The Netherlands has registered strong growth in video revenues on the back of OTT. Image Telecompaper
European video revenues are rising strongly on the back of sustained growth in SVoD and OTT, while traditional services remain flat or are even in slight decline.
This larger regional picture has been confirmed by recent Dutch figures from the news and research site Telecompaper, which is based in the Netherlands. Dutch pay TV revenues in the second quarter of 2018 totaled €556 million, up 7.2 per cent on a year earlier, with new OTT providers expanding their presence in the market accounting for most of that rise. In fact, subscriptions to traditional pay TV services have been virtually flat although revenues there are slightly up largely because the two big operators, telco KPN and MSO Ziggo, both raised prices of their triple play packages.
Telecompaper pointed out that broadband service providers have been growing their share of consumer TV budgets ever since Netflix arrived in the Netherlands in 2013. This is common to several leading European markets including France, Germany and Spain as well as the UK. In Spain for example pay TV as a whole is gaining both subscribers and advertising revenues on the back largely of OTT and SVoD, according to recent research from Zenith forecasts.
This indicated a 6.2 per cent growth in ad revenues from pay TV and 3.4 per cent for ads in FTA (Free To Air) TV in 2018 against the previous year. Total TV ad revenue in the country is likely to reach €12.54 billion, up 2.1 per cent on the previous year, but ad revenues generated by online video streaming services will be up 11 per cent. The research found that 61 per cent of all online ad spend in Spain is now dedicated to streaming, either pre, middle or post roll, and 39 per cent to in-screen banners.

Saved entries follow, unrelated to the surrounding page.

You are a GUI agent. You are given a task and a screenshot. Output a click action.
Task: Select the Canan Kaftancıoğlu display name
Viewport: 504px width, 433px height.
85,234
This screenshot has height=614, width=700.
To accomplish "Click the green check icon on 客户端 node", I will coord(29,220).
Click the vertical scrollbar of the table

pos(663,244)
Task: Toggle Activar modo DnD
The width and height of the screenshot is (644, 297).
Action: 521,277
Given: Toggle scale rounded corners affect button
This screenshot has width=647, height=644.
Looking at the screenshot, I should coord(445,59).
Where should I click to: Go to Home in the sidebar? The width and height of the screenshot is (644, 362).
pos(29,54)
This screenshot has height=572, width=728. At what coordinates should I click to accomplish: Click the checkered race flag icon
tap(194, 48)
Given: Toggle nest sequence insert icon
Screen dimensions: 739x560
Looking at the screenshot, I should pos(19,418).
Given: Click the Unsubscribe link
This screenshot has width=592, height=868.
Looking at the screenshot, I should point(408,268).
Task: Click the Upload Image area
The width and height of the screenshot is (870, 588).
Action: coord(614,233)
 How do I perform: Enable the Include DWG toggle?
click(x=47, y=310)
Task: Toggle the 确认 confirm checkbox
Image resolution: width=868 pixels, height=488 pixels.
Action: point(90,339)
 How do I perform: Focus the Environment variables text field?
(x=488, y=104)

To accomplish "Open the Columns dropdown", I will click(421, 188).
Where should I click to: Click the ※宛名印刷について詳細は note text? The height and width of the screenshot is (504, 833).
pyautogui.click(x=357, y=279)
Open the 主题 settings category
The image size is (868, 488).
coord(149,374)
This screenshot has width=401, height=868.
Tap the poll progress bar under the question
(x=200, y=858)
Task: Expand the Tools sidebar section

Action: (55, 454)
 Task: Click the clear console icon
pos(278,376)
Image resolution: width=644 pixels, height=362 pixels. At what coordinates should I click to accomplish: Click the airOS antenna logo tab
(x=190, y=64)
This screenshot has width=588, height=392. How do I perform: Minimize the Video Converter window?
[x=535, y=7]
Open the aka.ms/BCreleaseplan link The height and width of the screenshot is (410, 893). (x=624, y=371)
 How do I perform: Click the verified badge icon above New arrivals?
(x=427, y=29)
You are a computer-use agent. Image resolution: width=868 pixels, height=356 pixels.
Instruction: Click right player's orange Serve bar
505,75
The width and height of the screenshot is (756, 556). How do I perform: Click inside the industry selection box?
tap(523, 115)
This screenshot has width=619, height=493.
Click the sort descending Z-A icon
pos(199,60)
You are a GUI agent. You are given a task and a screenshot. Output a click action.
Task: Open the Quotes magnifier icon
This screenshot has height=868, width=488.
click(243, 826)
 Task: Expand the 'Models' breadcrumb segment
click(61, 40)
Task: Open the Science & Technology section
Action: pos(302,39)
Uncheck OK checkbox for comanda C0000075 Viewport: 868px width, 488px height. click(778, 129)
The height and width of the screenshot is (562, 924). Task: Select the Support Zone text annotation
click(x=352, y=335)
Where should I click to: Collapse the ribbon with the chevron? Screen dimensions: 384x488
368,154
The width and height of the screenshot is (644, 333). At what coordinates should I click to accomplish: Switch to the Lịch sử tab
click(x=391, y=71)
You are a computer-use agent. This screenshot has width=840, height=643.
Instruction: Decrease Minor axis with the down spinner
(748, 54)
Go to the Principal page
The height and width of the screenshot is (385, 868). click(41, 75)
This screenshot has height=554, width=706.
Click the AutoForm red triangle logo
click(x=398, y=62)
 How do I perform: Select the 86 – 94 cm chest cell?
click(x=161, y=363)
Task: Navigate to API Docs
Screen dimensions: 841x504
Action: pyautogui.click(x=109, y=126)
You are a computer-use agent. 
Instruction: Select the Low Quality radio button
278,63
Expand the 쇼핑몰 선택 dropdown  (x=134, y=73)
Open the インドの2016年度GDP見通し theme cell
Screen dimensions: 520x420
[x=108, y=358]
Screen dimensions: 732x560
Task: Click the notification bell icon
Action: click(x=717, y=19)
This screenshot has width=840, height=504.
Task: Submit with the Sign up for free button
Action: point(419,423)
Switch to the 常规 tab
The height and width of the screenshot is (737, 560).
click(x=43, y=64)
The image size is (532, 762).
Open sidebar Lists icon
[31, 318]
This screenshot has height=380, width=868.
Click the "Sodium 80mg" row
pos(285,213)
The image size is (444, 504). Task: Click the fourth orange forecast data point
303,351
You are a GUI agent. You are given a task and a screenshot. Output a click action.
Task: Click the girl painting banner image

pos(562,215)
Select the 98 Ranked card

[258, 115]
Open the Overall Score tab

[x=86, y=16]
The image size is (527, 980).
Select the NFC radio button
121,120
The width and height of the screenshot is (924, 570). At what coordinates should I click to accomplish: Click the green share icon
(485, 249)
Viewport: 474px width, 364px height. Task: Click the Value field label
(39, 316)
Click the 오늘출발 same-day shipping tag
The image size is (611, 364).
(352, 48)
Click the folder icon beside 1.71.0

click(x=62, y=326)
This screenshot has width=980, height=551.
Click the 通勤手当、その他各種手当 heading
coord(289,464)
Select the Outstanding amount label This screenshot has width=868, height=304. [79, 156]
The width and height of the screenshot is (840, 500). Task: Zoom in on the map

The global picture is rather similar to Europe’s with total pay TV and SVoD subscriptions set to rise 37% between 2017 and 2023 to reach 1.877 billion, according to Digital TV Research. SVoD will account for about 80% of this growth from a lower base with numbers set to more than double from 366 million in 2017 to 777 million in 2023 according to this research, an increase of 411 million.
Traditional pay TV will also continue growing but at a slower rate, especially in percentage terms, from 1.006 billion to 1.100 billion subscribers, a rise of 94 million. The gap therefore will be narrowed significantly and when linear OTT is thrown into the mix will close even more as consumption of live sports and kids’ content online continues to escalate. It is hard to count linear OTT subscriptions accurately but by many estimates there are around 60 million globally now coming from behind SVoD but growing even faster at a CAGR (Compound Annual Growth Rate) of over 50%. At this rate it will be heading for around 400 million by 2023, which means that when combined with SVoD it could have caught up legacy pay TV, although there will be an overlap since many consumers will be subscribing to two or even all three of these categories.
The US has led the migration from legacy pay TV to SVoD which has already taken the lead there at 132 million subscriptions, set to rise to 208 million by 2023 following further cord-cutting. Traditional pay TV subscriptions are forecast to fall another 10 million to 80 million over that period, again according to Digital TV Research.
Asia Pacific will be the region propping up legacy pay TV the strongest, including China where it will still be ahead of SVoD in 2023, with 375 million subs against 235 million. Currently pay TV in China is on 343 million subs against 138 million for SVoD, so there as globally the gap will narrow a lot.
Total global traditional pay TV revenues are expected to fall by $18.5 billion to $183 billion over the forecast period as SVoD revenues climb by $43.7 billion to $69 billion. Aggregate global video revenues will therefore be up $25.2 billion at $252 billion.